The anti-absence drug ethosuximide, with calcium blocking properties, was also discovered at this stage due to its structural similarity to phenytoin (22). It has been said that ethosuximide could trigger generalised tonic-clonic seizures while phenytoin can boost the tendency to absences (23). The fact that structurally similar substances can have opposite central nervous effects, is also well illustrated by the two neurotransmitters GABA and glutamate, which despite their structural similarities have inhibitory and facilitatory effects respectively on impulse transmission in the brain.

Chemical design

The era of rational chemical design commenced once the signal substances in the central nervous system were discovered in the 1960s and 70s (24). Several decades of painstaking translational research laid the groundwork for this development.

In 1990 vigabatrin emerged as the first antiepileptic drug that was designed with a specific mechanism of action in mind, namely to inhibit the breakdown of GABA by inhibiting the enzyme GABA aminotransferase.

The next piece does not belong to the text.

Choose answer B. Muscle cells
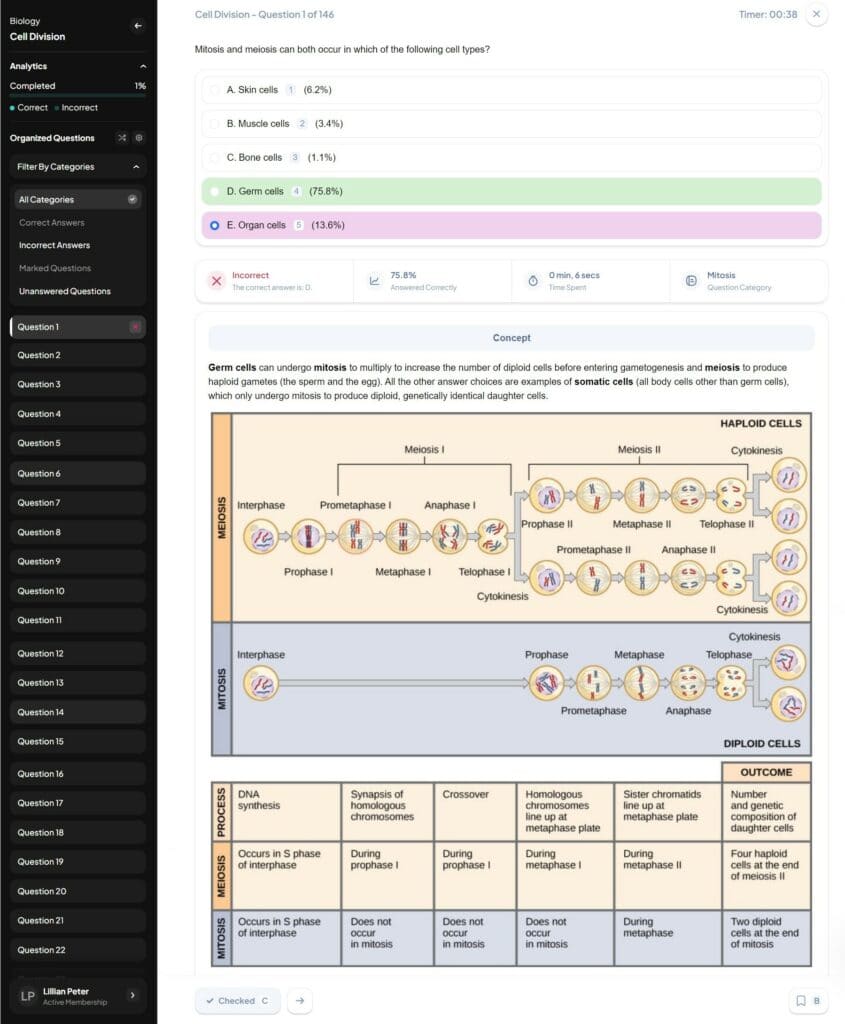This screenshot has width=845, height=1024. click(215, 124)
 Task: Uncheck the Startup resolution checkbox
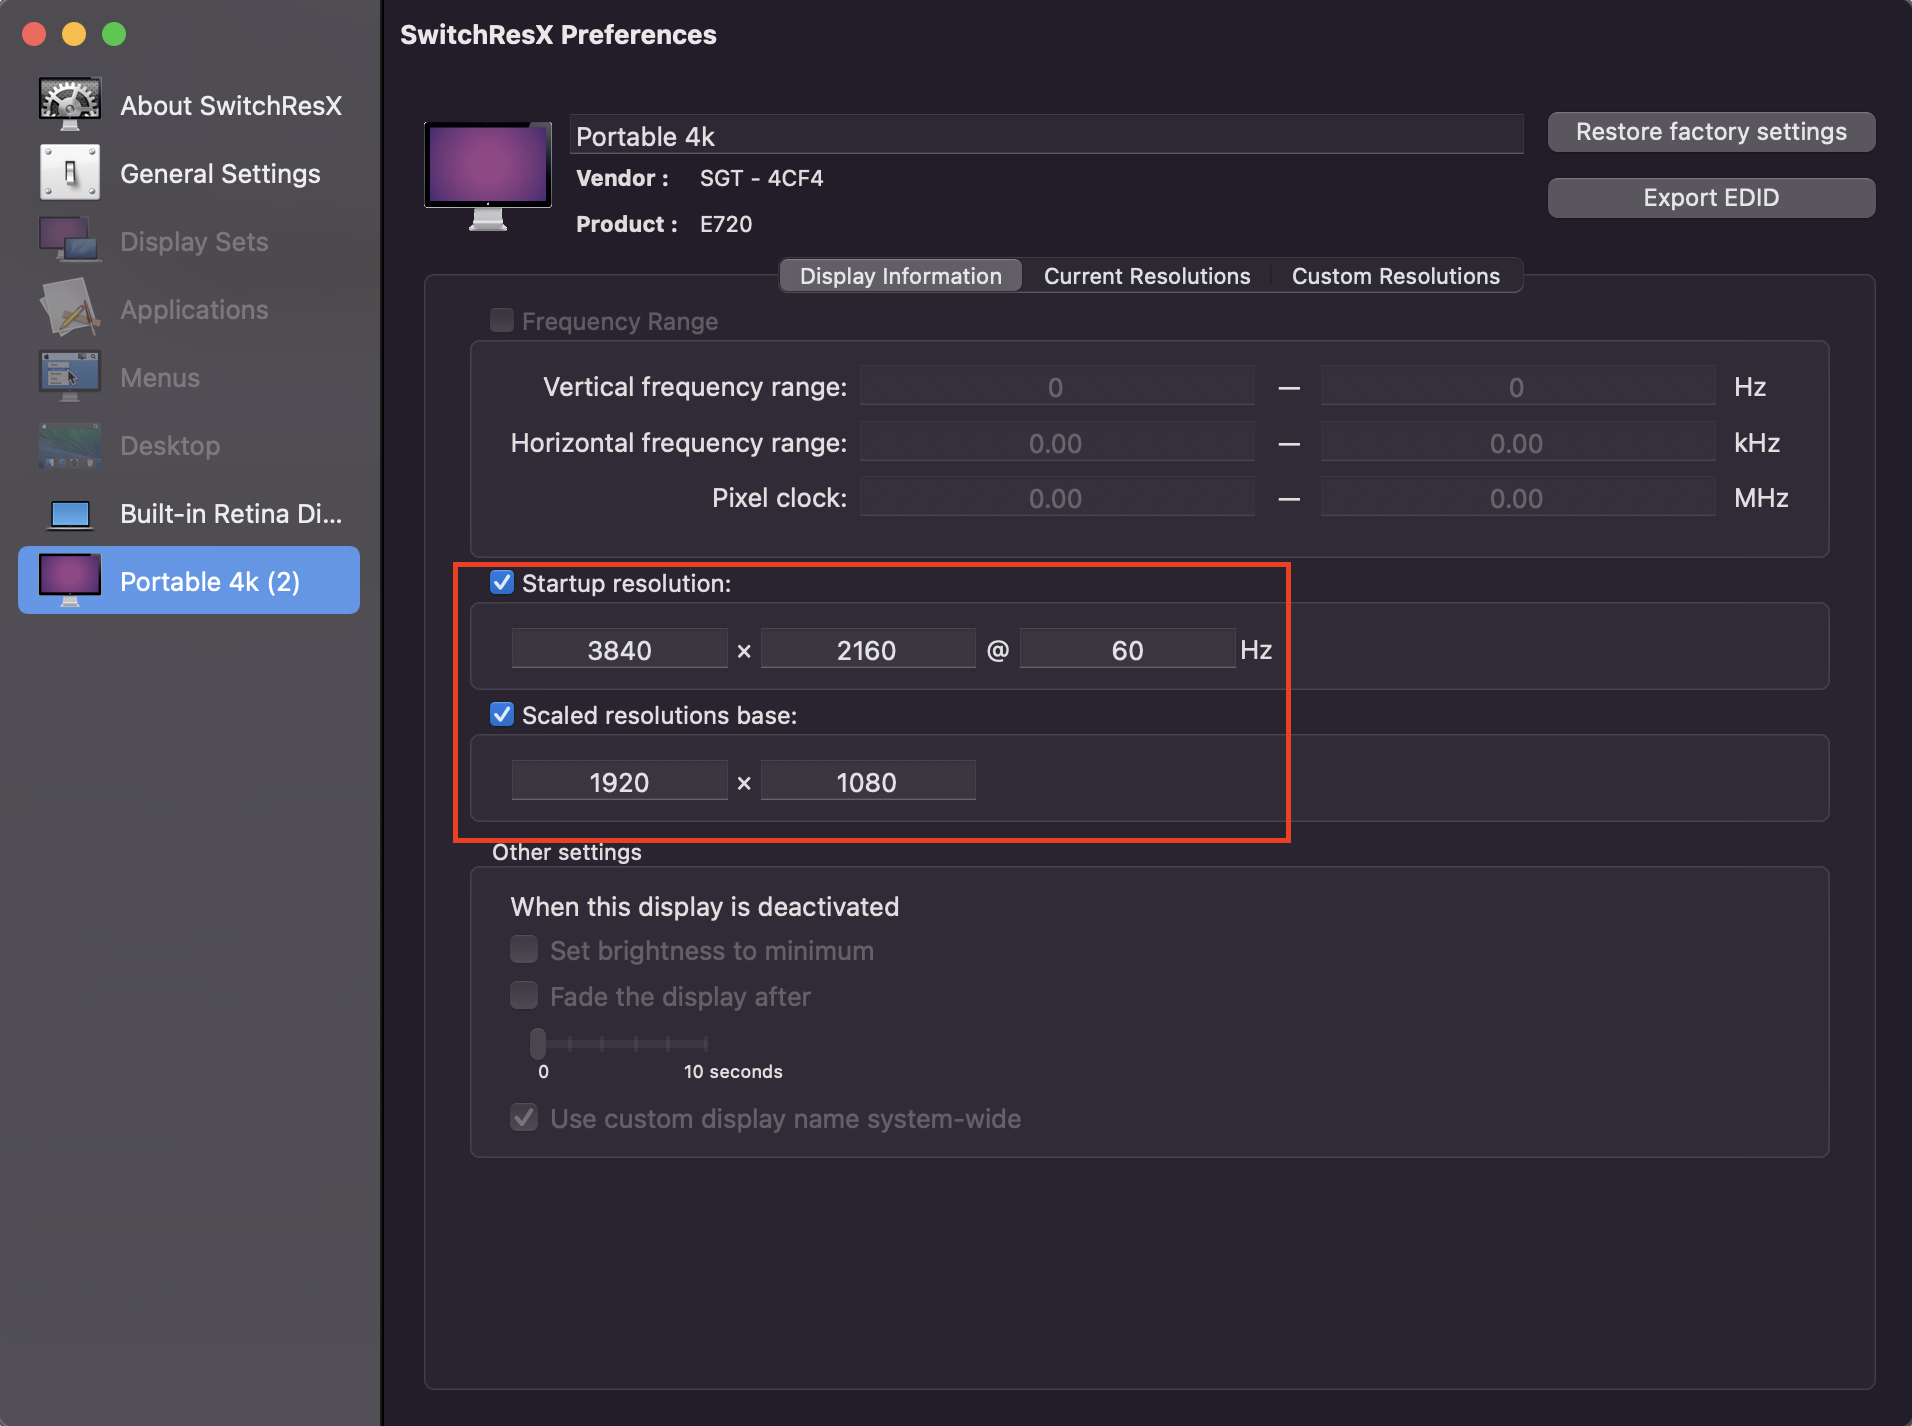[x=502, y=583]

The substance is now little used by adults due to retinal toxicity with irreversible visual field impairment (25). Vigabatrin had good seizure-reducing effects in cases of focal epilepsy, but surprisingly in generalised epilepsies it often had the opposite effect (23).

We have gradually learnt that neuromodulatory substances can have a variety of different effects, both synergistic and antagonistic (26). These may alter depending on minor changes in the molecule.

The antiepileptic drugs of the future

Currently the biggest challenge to the pharmacological treatment of epilepsy is to find medications that not only have a palliative, seizure-reducing effect, but that also have disease-modifying and preferably antiepileptogenic properties, i.e. they may prevent epilepsy from developing after, for example, a head injury. For that to happen, we need to acquire better insight into the mechanisms underlying epilepsy and pharmacological resistance.

We have yet to find valid biomarkers that typify and demarcate the dysfunctional cerebral cell network in epilepsy. It is probable that epilepsy is the result of a cascade of changes in this network, and in the future, we may need to develop drugs with multisite effects (27).

There is still a possibility that efficacious and safe antiepileptics may be discovered by pure chance. Vigilance and inquisitiveness are important qualities if we are to push science forwards in our search for new drugs with hitherto unknown mechanisms of action. It is unlikely that the antiepileptic properties of valproate would ever have been discovered had no-one imagined that a simple solvent might be efficacious.